On peut dire que la jeunesse de Marina Herlop, le fait qu’elle sache qu’elle est au début de sa carrière artistique, lui donne une certaine liberté. Elle se déclare en processus, en expansion, apprenant au fur et à mesure de son évolution, trouvant les réponses et les questions nécessaires pas à pas. Comme un livre ouvert, accessible, transparent. C’est peut-être pour cela qu’elle avoue se méfier de toute méthode de composition. Elle l’explique de manière éloquente : “Je pose ma main sur le piano. J’enquête. Je le sens. J’écoute. Si j’aime le son qui en ressort, je continue à explorer”. Au milieu d’une tournée, sans avoir le temps de composer, Herlop se languit de s’asseoir à son piano et dit en souriant : “Quand je compose, je me mets en état d’hibernation”.

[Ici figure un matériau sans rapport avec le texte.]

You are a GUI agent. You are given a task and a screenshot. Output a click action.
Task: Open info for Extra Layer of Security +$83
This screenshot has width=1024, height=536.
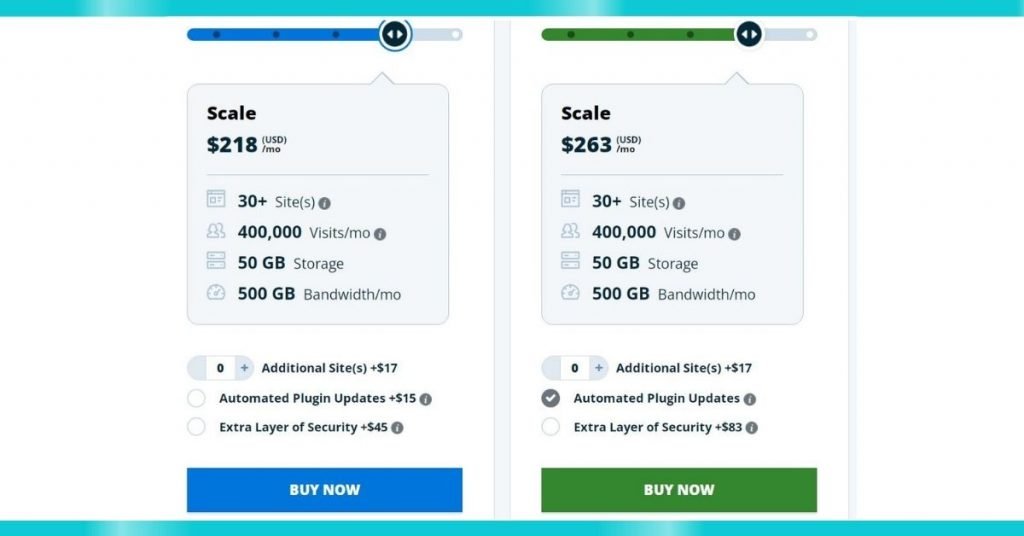[x=752, y=428]
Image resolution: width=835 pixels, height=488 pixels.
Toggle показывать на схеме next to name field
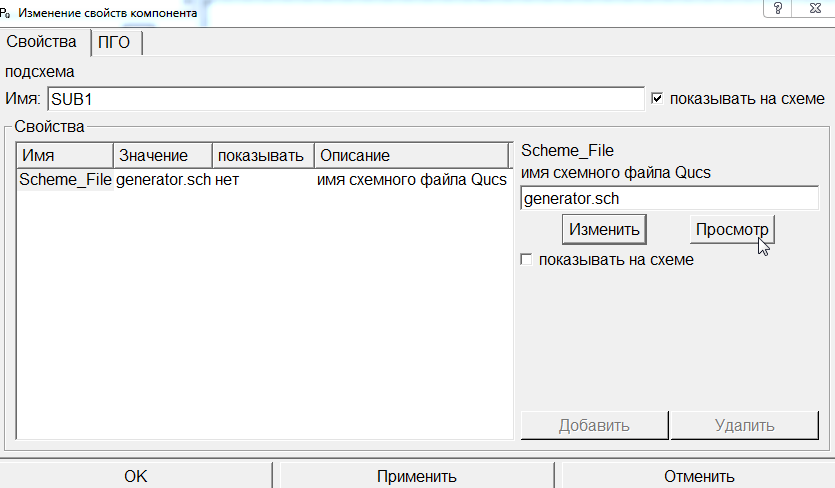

La fille au langage inventé.
Si le style de Herlop suscite la curiosité, l’utilisation de la voix par l’artiste est frappante. Elle émet des sons, des phonèmes, voyelles et consonnes, des séquences, mélangeant des syllabes de différentes langues, décomposant le sens référentiel du langage, le réduisant à sa pure dimension de signifiant afin d’en jouir esthétiquement. Selon elle, le but est de trouver la belle sonorité. “Je ne prétend pas que ce soit conceptuel, pas du tout. Cela me permet même d’introduire de la mélodie. Et au moment de l’enregistrement, je me rends compte que ces sons ont leur propre entité”. Malgré cet élément qui caractérise sa création de Marina Herlop n’exclut pas à l’avenir de “composer des pièces avec des paroles intelligibles”.
Il sera intéressant de suivre la trajectoire pour savoir comment évolue une artiste qui se reconnaît à ses débuts. “Il y a plusieurs Marinas en moi. L’une veut improviser, l’autre non. Il y a une agitation à l’intérieur de moi. Mais le processus de création me mène vers un certain détachement de l’ego”. Quel tableau émergera de la confluence de toutes ces Marinas Herlops? Et que deviendra la fille qui chante dans une langue mystérieuse ?
La voir, elle et d’autres artistes émergents, dans le cadre du cycle estival CosmoCaixa CosmoNits a été une découverte. Premiers pas, premières créations, comme celles d’autres compositrices. Laura Farré Rozada, interviewée dans Hémisphère son, a donné la conférence-concert Nimbus : un regard artistique sur les fractales lors cette édition. La jeune compositrice et mathématicienne catalane poursuit sa carrière à un rythme soutenu, après son récent triomphe aux Golden Classical Musica Awards à New York.